There are two definitions for the word perimeter that I’ve heard frequently in the last year. The first and most obvious, a basketball term, is a description of the space beyond the foul circle. It’s a place where the game’s most talented shooters, when left unguarded, are the most lethal.
The other — the jagged circumference of a mole. Another place, albeit much smaller, when left unchecked that is also deadly.
During a routine skin check last year, my dermatologist stumbled upon a spot on my upper right bicep. It was roughly the size of a pencil eraser and looked normal enough, but somehow gave her pause. She took a scrape of the spot with a razor blade, sent it to a lab for a biopsy and assured me she didn’t think it’d require any further attention.

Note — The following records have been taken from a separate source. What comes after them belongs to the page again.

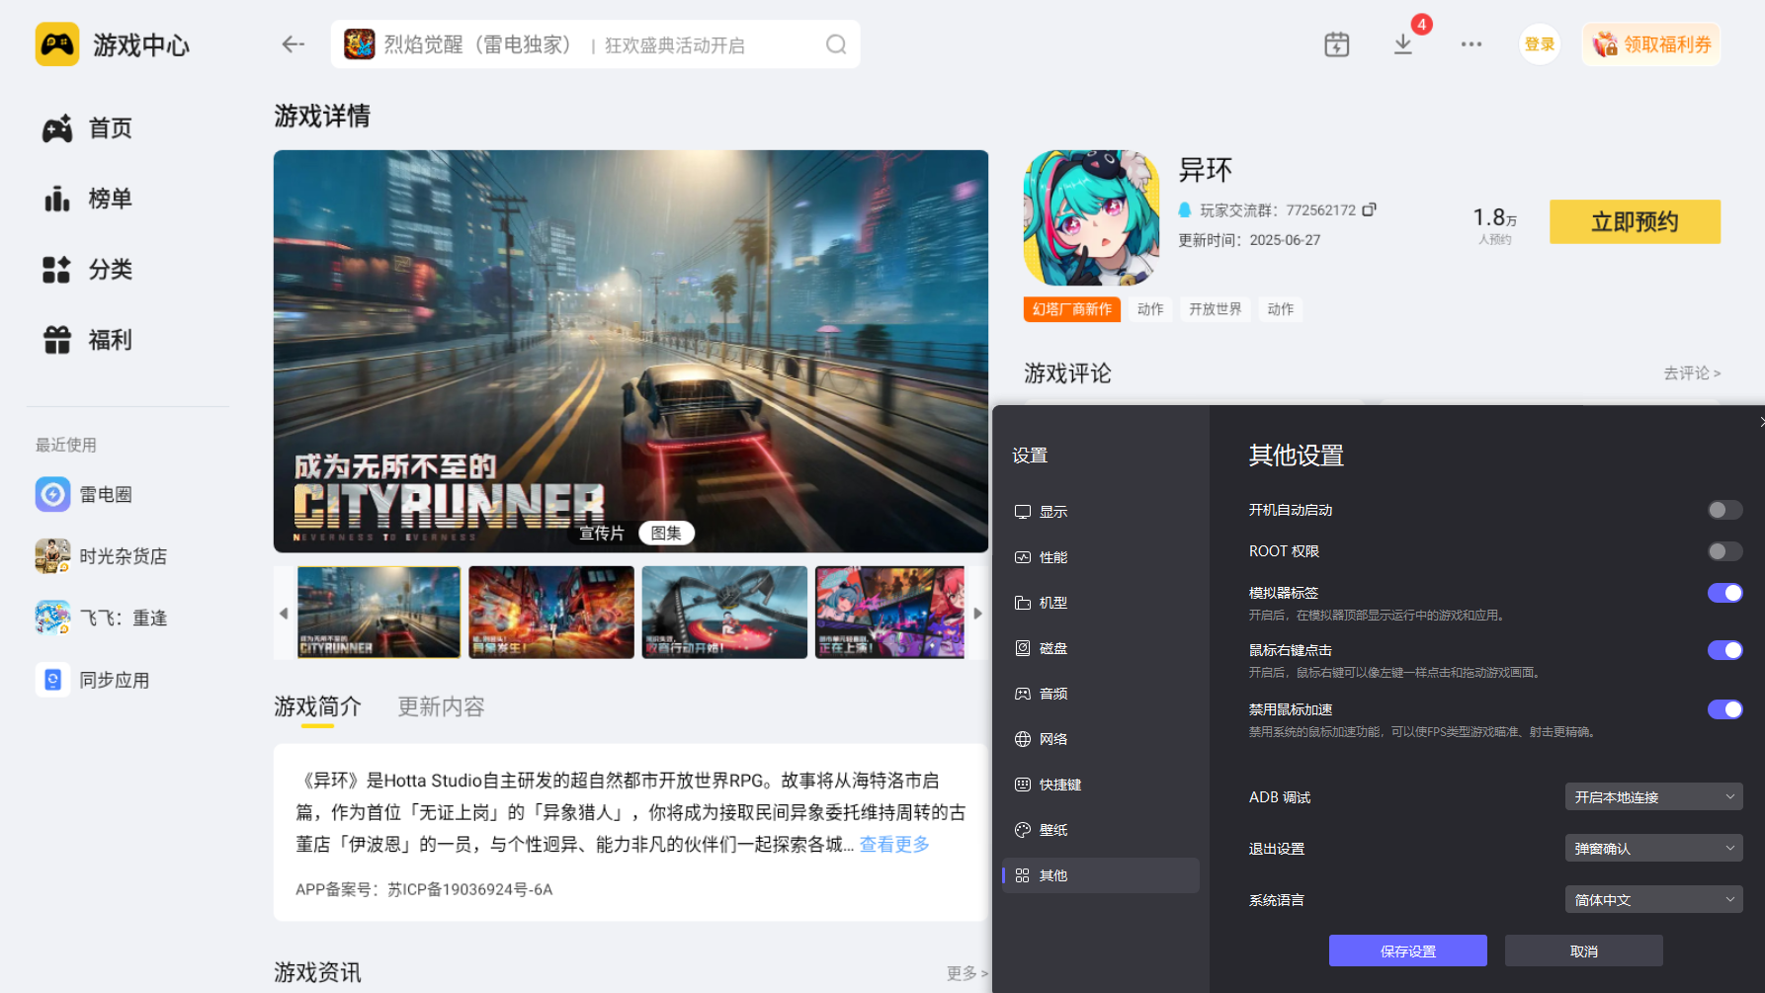The height and width of the screenshot is (993, 1765).
Task: Click the calendar event icon
Action: coord(1336,43)
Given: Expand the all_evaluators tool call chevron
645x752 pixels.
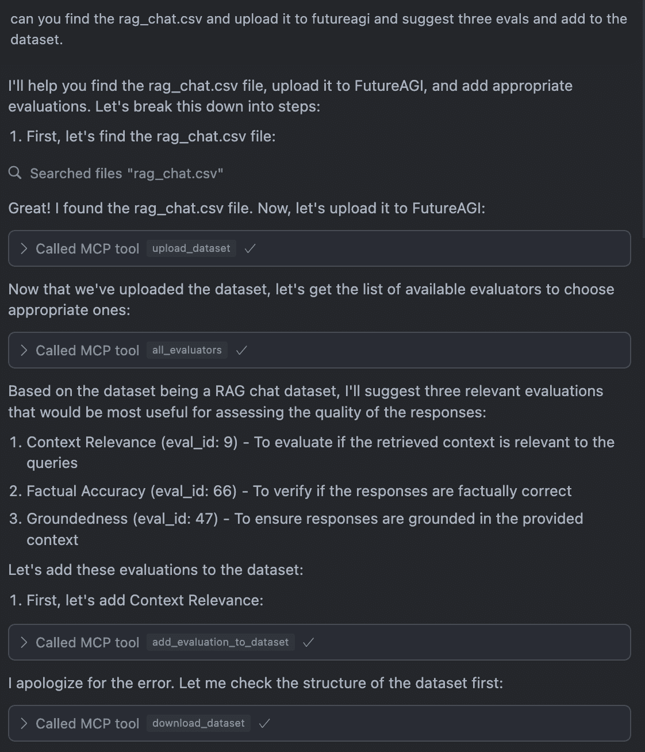Looking at the screenshot, I should pos(24,350).
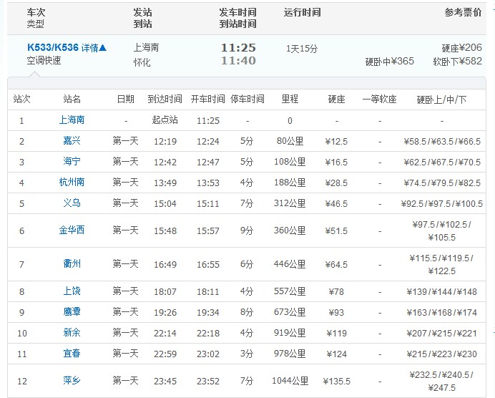Open the 海宁 station link
495x398 pixels.
tap(72, 162)
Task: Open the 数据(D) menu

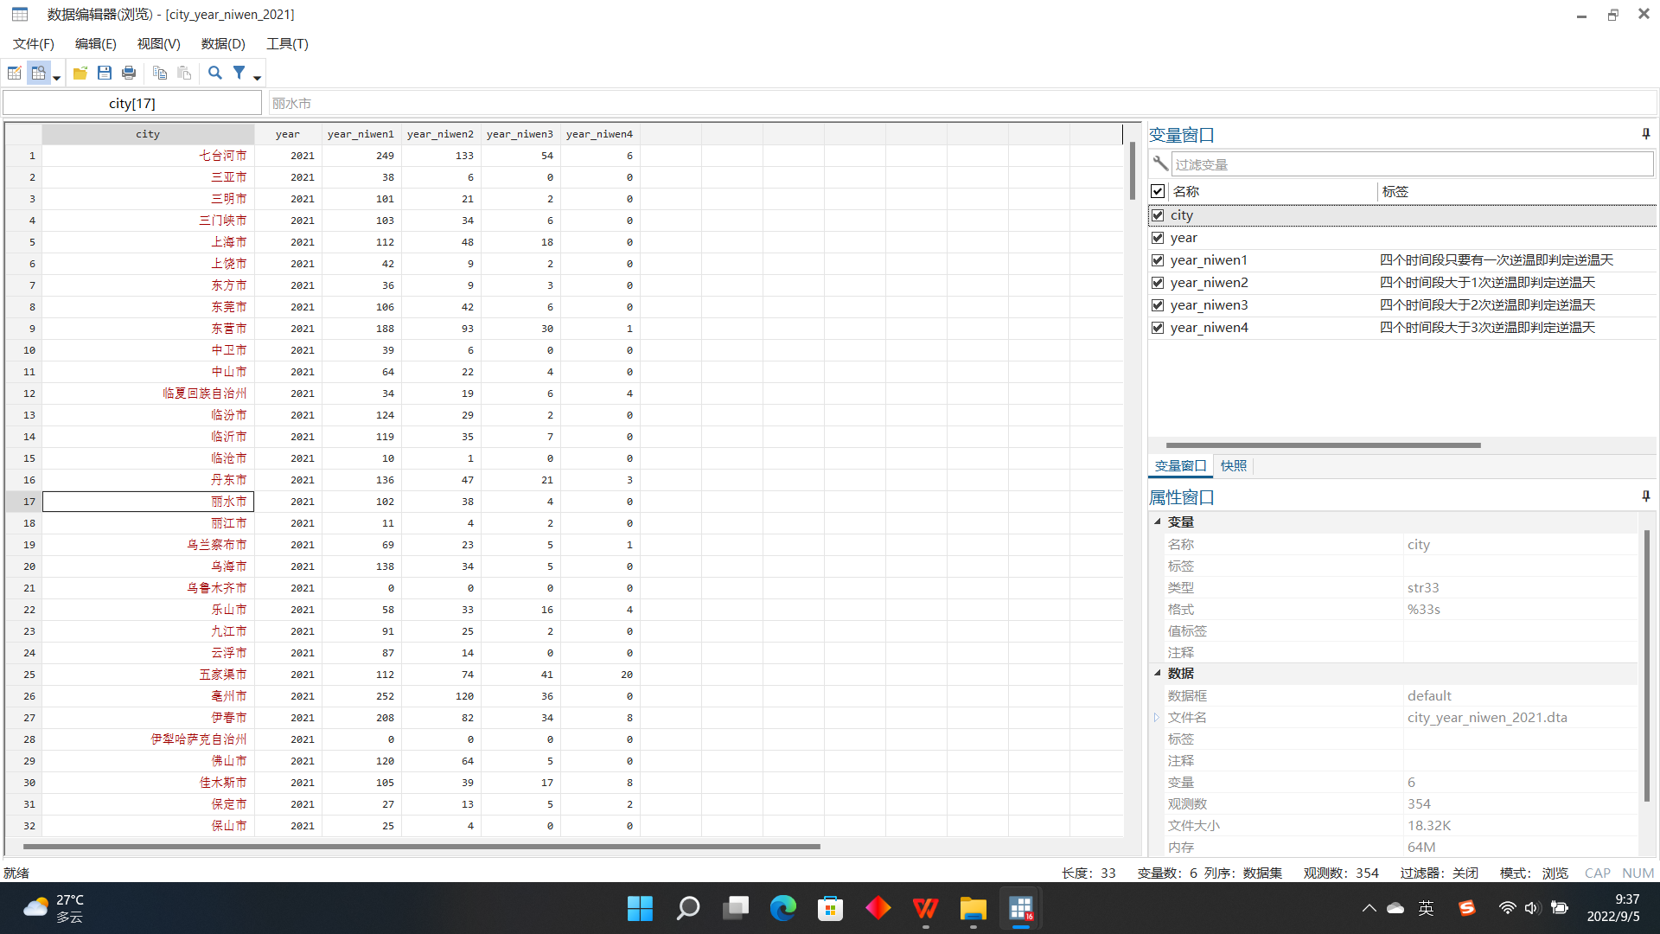Action: 223,44
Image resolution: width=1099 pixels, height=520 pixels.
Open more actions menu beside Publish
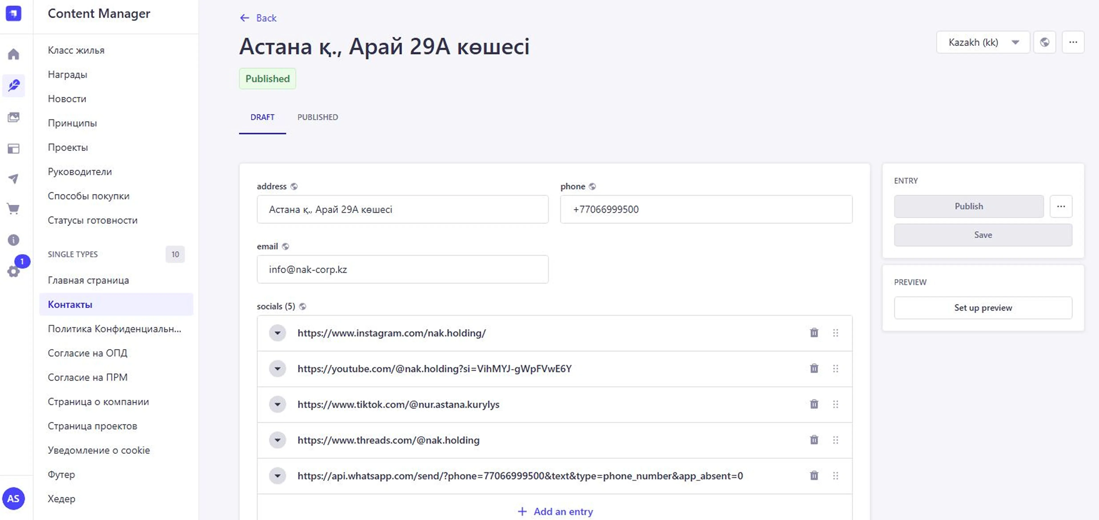click(1061, 206)
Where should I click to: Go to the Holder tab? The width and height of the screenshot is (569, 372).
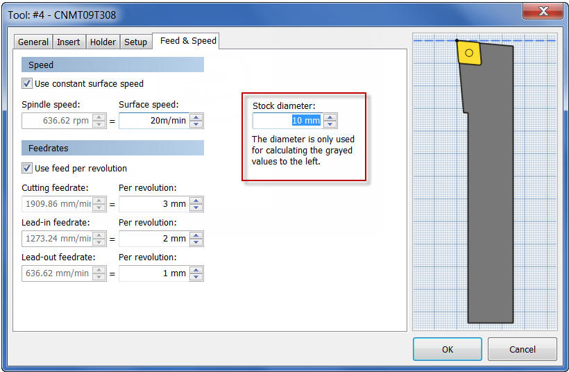coord(103,42)
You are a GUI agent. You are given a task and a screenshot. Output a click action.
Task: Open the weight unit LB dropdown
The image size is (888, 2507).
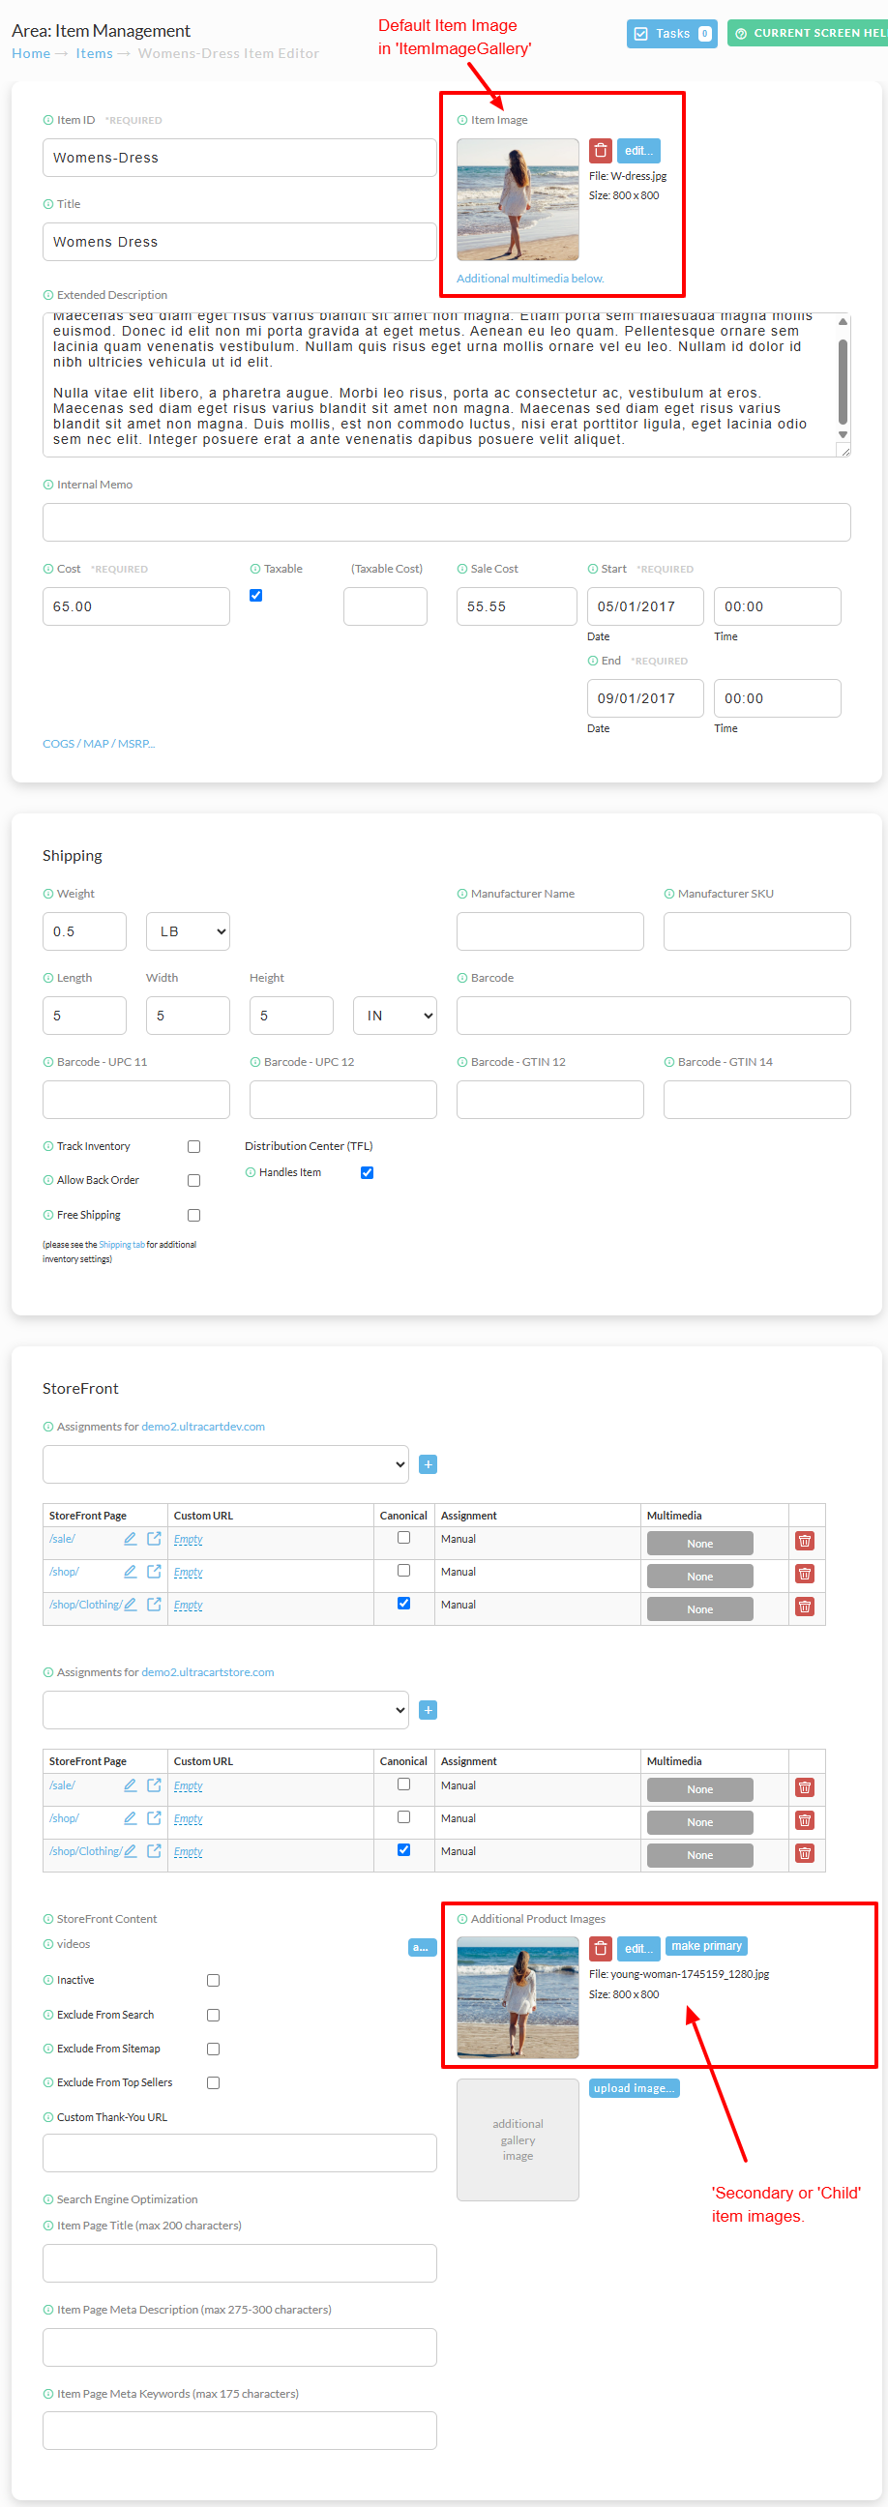(188, 931)
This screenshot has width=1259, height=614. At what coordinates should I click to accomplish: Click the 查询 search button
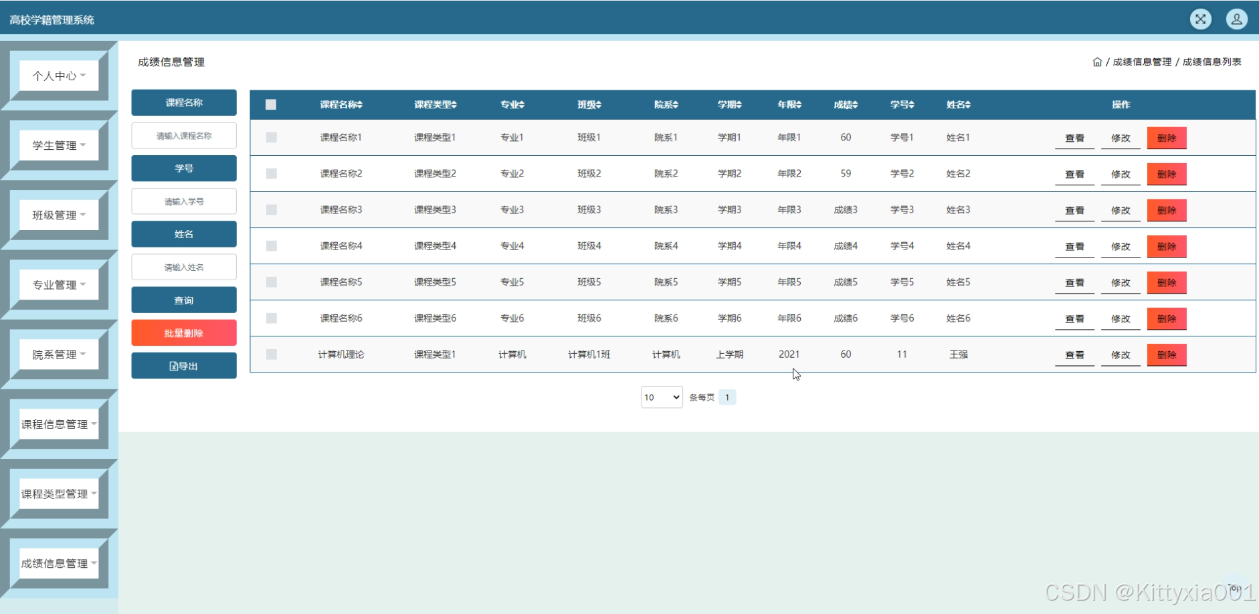pos(184,300)
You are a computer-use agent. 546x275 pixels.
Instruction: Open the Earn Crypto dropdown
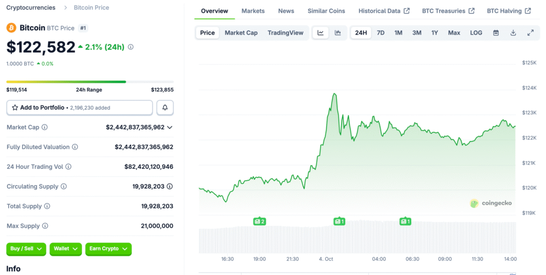(108, 249)
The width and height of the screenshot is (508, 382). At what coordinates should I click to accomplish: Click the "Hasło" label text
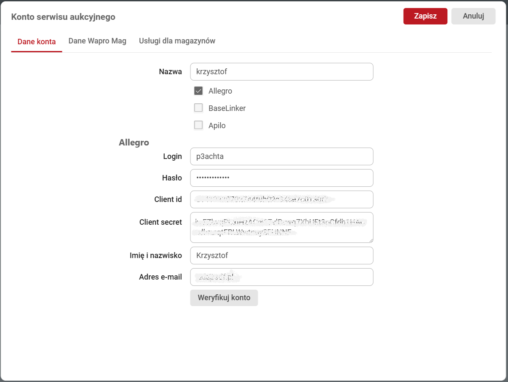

A few days later, I got a call from the dermatologist’s office. She was wrong. The biopsy came back as “severely dysplastic,” meaning that the mole was on the verge of becoming melanoma (though dermatologists tend to disagree about this — some consider it Stage 0 melanoma).
“You need to come back,” the receptionist said. “And you need to do it soon.”
I’d been through this before, having had a moderately dysplastic mole excised from my upper back a few years prior. I got the sense from the tone of her voice on the phone call, though, that this time would be different. There was more urgency.
The mole with its now-dangerous perimeter had to go.
About a week later, I took the morning off of work and settled into what looked like a dentist’s chair and waited.
After getting prodded about 12 times with a local anesthetic in a large needle (hey, they had to get through these massive biceps of mine somehow!), I had to wait again — this time for about 30 minutes for the anesthetic to spread.
There was nothing to do but watch as patches of my upper arm became white as the drug seeped in and took hold. The necessary needles, cautery tools and bandages sat on a rolling tray right at eye level — enough to cause a full-blown panic attack for the needle-averse (which, thankfully, I am not).
Finally, the doctor returned and thus began a 45-minute process of cutting my skin down to the subcutaneous fat layer and removing the abnormal tissue. How do I know that’s what he was doing? Because I could see him carving away in my peripheral vision. Again, not for the faint of heart.
Cut. Cauterize. Cut. Cauterize. Cut. Cauterize. The process felt like it took four hours. I felt no pain but I could feel the cold tugging of scalpel across skin. Smelling the burning of my own flesh was equally as unpleasant.
Some time later, I got sewed up like a broken doll with two rows of four stitches — one row buried underneath another on top.
The doctor packed my forearm full of bandages to cushion between the sutures and the giant bandage he applied before circling my upper arm with an Ace bandage.
I left with some ibuprofen, strict instructions to stay out of the sun and to apply Neosporin frequently. My arm throbbed for two days.
All that, I thought, for a little 3 cm cluster of pigmented cells.
Ten days later I returned to have the stitches removed. In its place, I sported a raised four-inch-long diagonal slash. What should have felt like a win — I’d gotten out ahead of something that kills nearly 1/7th of the 70,000 people it affects each year — felt more like a weight.
Fortunately, mine is more of a cautionary tale, at least for now, though the large scars across my back and upper right seem to indicate more of a fight than was necessary.
The weight came from knowing that I’ll have to return every year and hope that the sunscreen I’ve begun to use recently will ward off any future surgeries. It came from knowing that, more than likely, the damage is already done.
According to SkinCancer.com, the average person’s risk of developing melanoma doubles if he or she has had five sunburns in a lifetime, and increases your lifetime risk by 80 percent if those sunburns occur as a kid.
I’ve had summers — thank you, travel softball — where I’ve gotten five sunburns in a month. Blistering, lobster red sunburns. I used tanning beds frequently in high school to be tan for prom season or softball season or because it’s-the-dead-of-winter-and-this-feels-great-right-now season. I can’t change that now, and that’s what frustrates me most.
It could have been worse. But it could always be worse, too, and that’s what I worry about every time I schedule a yearly appointment.
I’m telling this story not to lecture, but because none of the warnings I read felt real until I lived it. Now those two scars remind me that I live it every single day. You might not have to. Go get a skin check. It’s 10 minutes that may save you 10 years.